If you prefer the command line method, use bitcoin-cli getbalance
to get the total sum of all transactions in your wallet. That command basically balances your wallet transaction history like a checkbook, so including deposits and debits, and delivers you the final balance.
The balance shown in the Bitcoin Core GUI is the same as the balance displayed with bitcoin-cli getbalance
.
To answer your second question, as far as I can tell there is no downside to creating unique addresses for every transaction, and in fact it is highly recommended in order to aid in anonymity. The fact that you own all of the Bitcoin associated with a particular wallet is harder to determine when more than 1 address is used to receive funds.

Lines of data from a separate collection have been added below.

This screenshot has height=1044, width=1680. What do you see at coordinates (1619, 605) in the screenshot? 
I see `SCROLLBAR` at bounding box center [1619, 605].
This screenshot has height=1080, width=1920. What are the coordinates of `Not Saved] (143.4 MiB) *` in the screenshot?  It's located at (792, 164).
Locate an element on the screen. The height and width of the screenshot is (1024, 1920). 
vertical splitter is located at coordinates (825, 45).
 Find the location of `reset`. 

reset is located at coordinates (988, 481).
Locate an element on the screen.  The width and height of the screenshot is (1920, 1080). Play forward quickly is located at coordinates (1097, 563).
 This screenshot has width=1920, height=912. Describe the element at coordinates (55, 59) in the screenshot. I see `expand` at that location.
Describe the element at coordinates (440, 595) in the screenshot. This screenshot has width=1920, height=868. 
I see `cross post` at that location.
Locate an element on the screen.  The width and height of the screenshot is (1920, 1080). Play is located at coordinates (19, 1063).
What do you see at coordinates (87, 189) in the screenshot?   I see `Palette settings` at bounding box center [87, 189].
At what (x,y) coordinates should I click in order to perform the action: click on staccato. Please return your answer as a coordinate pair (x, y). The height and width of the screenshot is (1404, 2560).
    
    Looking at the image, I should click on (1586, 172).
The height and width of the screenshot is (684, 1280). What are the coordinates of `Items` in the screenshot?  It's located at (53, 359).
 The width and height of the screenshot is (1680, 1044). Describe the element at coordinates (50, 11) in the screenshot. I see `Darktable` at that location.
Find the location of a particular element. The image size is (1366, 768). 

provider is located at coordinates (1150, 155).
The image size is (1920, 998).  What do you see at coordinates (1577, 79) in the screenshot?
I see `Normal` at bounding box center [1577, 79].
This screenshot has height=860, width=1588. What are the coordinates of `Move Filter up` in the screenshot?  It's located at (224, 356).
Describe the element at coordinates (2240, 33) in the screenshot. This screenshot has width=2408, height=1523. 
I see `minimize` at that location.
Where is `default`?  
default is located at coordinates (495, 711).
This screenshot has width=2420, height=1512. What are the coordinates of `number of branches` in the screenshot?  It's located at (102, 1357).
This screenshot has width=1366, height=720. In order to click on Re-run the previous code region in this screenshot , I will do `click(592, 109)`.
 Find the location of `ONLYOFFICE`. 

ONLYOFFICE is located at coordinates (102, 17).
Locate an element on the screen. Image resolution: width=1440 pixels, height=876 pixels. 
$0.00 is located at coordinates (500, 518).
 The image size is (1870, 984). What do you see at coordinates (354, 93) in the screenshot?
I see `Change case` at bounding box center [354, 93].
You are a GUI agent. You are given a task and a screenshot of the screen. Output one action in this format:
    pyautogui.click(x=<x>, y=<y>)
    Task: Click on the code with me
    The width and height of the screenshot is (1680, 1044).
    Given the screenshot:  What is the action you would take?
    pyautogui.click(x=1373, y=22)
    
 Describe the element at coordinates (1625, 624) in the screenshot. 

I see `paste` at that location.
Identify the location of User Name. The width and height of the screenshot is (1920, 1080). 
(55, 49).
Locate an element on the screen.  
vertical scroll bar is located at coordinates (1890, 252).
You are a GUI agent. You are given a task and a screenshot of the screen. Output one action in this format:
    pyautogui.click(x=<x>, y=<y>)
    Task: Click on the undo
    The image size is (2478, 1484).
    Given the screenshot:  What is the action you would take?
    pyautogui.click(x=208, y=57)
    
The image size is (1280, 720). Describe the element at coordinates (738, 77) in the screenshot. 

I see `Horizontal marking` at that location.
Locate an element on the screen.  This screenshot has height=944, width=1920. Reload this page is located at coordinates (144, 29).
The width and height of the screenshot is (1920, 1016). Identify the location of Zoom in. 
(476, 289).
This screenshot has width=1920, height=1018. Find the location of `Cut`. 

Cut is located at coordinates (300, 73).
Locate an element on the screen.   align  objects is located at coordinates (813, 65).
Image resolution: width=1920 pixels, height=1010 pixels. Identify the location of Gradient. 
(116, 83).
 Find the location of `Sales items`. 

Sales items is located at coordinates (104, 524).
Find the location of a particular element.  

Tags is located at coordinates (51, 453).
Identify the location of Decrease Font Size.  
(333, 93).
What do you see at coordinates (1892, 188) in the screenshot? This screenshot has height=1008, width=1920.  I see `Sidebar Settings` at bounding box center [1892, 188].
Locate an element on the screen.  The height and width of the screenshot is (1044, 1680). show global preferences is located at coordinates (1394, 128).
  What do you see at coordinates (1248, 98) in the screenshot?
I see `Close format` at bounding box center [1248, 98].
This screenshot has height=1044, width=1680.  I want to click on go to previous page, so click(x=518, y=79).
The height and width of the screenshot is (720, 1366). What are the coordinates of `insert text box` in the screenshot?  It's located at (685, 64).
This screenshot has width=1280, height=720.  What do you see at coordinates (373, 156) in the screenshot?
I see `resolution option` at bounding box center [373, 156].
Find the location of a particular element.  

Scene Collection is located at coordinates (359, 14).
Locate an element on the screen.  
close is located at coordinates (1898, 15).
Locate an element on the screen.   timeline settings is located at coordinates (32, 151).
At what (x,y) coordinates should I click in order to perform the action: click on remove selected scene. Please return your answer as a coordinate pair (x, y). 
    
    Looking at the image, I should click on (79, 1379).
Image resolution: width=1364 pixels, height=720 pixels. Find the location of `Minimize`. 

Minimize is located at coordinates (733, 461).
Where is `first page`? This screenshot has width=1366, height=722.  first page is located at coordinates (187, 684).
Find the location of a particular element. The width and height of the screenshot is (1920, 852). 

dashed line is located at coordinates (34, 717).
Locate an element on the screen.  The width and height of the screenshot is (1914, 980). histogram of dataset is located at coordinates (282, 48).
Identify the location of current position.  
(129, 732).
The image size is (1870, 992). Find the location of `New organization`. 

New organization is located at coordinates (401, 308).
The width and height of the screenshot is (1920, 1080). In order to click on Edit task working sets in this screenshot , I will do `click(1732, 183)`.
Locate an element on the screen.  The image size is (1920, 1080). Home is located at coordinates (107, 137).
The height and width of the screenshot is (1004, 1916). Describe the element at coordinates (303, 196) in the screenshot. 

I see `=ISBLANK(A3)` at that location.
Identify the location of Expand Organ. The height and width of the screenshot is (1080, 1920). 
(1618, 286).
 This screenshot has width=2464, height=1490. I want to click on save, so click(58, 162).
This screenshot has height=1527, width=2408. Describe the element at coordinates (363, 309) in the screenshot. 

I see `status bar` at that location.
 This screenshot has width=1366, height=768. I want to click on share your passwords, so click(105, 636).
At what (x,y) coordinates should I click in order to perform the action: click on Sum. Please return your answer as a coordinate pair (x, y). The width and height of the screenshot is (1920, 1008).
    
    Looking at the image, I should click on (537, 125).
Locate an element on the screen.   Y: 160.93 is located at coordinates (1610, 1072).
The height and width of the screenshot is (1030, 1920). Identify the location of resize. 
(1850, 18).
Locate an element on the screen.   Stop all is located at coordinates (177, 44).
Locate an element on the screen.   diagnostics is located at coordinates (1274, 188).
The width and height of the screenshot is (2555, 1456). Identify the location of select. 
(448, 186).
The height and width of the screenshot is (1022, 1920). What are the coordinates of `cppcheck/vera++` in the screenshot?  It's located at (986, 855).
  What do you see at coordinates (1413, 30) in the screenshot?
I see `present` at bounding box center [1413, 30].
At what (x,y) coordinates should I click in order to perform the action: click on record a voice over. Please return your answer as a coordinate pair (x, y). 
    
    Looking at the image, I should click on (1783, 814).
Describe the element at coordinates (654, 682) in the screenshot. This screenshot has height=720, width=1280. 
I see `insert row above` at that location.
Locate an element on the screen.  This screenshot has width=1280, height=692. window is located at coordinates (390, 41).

However, spending the entire balance of multiple addresses in a single transaction could negate any protection you were hoping to have by using multiple addresses in the first place, since an attacker could then determine, using that single transaction ID, that the total balance of the multiple addresses was associated with the same wallet.
Hope this helps
EDIT
One important note when creating many unique addresses is, if using the Bitcoin Core wallet, backups would need to be created more frequently because new private/public keypairs are generated when creating a new address, and previous backups will not contain the new keypairs. Therefore, if you create a backup of your wallet, then create a new address and receive 1BTC at that address, then your wallet backup will not contain the address that received 1BTC.